The program should end when the user enters a blank line.
Your program should be case-insensitive. To do this, I recommend that you simply lowercase all dictionary words and all user input as you read them in.
The program should operate efficiently. There should be no noticeable lag time when finding all of the legal anagrams for a given input, even for a long word or a large dictionary.
For testing purposes, I recommend you download the ENABLE dictionary. (This is basically the same dictionary that is used by the Words with Friends game.)
A11> java ZtomaszeA11 Anagram-Finder! You did not enter a filename as a command line argument. Example: java ZtomaszeA11 mydict.txt A11> java ZtomaszeA11 ENABLE.txt Anagram-Finder! Enter a word (or nothing to quit): team Anagrams of 'team': [mate, meat, meta, tame, team] Enter a word (or nothing to quit): mister Anagrams of 'mister': [merits, mister, miters, mitres, remits, smiter, timers] Enter a word (or nothing to quit): Anderson No anagrams found for 'anderson'. Enter a word (or nothing to quit): Neo Anagrams of 'neo': [eon, one] Enter a word (or nothing to quit): what Anagrams of 'what': [thaw, what] Enter a word (or nothing to quit): MatriX Anagrams of 'matrix': [matrix] Enter a word (or nothing to quit): multiplication Anagrams of 'multiplication': [multiplication] Enter a word (or nothing to quit): Goodbye!
Upload your UsernameA11.java file to Tamarin. (If you want to write any extra helper classes, you can remove the public from them and paste them at the end of your UsernameA11.java file.) Note that you are not submitting a dictionary file; Tamarin will provide its own.
Remember to follow the course coding standards on all assignments.
There are two problems to tackle here. Think about them on your own a bit first, but you can then highlight the hints below for more help.
The first problem is finding whether a particular word is in the dictionary. If there are n words in the dictionary, you should now know how to store and lookup a word much faster than O(n) time.
The other task is to find the valid anagrams. Producing all anagrams of a word of length k would mean generating k! possible permutations. This is an exponential growth rate, with over 6 billion permutations for a 13-letter word like embellishment (if treating the duplicate es and ls as unique letters). There are only about 40 million permutations of exponential, but that is still more than you might want to lookup. You could do much better.
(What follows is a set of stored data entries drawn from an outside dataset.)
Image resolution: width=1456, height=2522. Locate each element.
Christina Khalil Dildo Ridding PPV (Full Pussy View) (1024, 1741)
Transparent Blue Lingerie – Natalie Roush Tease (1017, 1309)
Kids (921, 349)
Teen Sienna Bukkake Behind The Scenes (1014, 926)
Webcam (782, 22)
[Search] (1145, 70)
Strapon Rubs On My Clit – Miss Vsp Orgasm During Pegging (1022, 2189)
As always, you must write your own code, but you are free to discuss your design with others. You do not need to design any new data structures or ADTs. Everything you need is readily available in the Collections framework in java.util.
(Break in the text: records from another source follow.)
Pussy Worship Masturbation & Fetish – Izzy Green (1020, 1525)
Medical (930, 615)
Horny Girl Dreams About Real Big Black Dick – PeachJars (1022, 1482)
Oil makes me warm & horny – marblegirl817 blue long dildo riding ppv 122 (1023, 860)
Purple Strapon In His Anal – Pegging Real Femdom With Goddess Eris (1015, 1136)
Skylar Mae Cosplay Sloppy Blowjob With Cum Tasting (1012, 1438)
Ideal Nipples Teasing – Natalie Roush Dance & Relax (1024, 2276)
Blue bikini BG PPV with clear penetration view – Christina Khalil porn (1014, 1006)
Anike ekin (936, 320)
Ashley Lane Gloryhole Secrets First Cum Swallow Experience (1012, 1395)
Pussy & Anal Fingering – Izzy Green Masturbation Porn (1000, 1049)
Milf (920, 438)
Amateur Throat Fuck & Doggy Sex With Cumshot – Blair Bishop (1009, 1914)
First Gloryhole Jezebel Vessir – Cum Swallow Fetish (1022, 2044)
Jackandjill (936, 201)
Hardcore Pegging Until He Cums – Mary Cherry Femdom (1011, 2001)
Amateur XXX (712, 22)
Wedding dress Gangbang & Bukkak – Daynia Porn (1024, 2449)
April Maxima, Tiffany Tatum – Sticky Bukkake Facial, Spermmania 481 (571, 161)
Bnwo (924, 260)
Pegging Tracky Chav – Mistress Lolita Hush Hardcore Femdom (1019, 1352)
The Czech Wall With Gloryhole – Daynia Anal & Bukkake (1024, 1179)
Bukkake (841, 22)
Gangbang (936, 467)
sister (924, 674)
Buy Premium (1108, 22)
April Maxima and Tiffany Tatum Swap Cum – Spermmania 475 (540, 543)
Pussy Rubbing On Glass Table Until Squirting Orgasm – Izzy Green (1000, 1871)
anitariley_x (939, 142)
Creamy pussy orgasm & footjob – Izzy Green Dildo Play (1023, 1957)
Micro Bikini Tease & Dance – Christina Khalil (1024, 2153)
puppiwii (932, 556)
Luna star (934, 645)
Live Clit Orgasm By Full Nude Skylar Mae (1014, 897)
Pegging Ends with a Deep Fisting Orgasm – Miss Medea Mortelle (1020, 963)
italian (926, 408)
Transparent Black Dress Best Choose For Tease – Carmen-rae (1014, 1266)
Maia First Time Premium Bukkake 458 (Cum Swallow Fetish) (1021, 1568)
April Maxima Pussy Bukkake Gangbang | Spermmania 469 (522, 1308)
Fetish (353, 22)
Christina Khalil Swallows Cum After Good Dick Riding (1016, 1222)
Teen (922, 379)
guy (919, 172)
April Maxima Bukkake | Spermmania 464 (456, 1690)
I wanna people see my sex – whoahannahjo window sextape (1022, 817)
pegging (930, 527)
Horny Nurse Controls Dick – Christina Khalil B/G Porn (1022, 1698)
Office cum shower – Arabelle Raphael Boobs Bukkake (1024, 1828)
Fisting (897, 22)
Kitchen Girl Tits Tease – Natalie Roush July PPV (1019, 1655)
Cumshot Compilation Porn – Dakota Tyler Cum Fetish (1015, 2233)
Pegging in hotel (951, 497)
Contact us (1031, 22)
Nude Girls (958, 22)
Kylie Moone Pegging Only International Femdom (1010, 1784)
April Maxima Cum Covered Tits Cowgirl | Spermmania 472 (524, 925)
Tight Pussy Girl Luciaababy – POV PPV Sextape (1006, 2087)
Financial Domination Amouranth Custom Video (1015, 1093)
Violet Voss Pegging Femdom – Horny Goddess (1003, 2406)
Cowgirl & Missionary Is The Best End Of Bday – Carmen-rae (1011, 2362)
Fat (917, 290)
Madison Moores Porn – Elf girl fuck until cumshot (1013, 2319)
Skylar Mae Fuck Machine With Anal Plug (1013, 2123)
I've seen some initial designs wandering off into very complicated and inefficient directions. Therefore, give the design some thought, but before you start writing code, you may want to reveal the recommended design below.
You should process the dictionary file only once at the start of the program, not every time the user enters a word. You should divide the dictionary up into sets of anagrams in O(n) time. You will then devise a unique key for each of those sets, allowing you to immediately retrieve all the anagrams for a given word in O(1) time.
Therefore, you should put the dictionary into a Map<String, Set<String>>. You don't care if those anagrams sets are in any particular order relative to each other, so you can use a HashMap here:
Map<String, Set<String>> anagrams = new HashMap<String, Set<String>>();
Now, given any word, you need a way to translate that word into a key to find the correct anagram set. Consider the following words:
snail nails slain
These words all have the same letters, but in different orders. We could produce the same key for all of them simply by putting the letters of each word into the same order. That is, turn the String into a char array, sort the array, and turn the char[] back into a String. (This takes 3 lines of code or less.) Our key would be ailns in this case.
Therefore, you can go through the dictionary once at program start up. Alphabetize each word to get the corresponding key. Add the word to the set of anagrams associated with that key.
Then, when the user gives you a word, do the same thing: alphabize the letters to get the key, and return the set of valid anagrams stored under that key. Note that there may not be a corresponding set of anagrams if the user's word is not an anagram of a word in the dictionary.
Finally, if you use a TreeSet to hold the words in each anagram set, they'll be stored in sorted order and you won't even need to sort the words before you print them.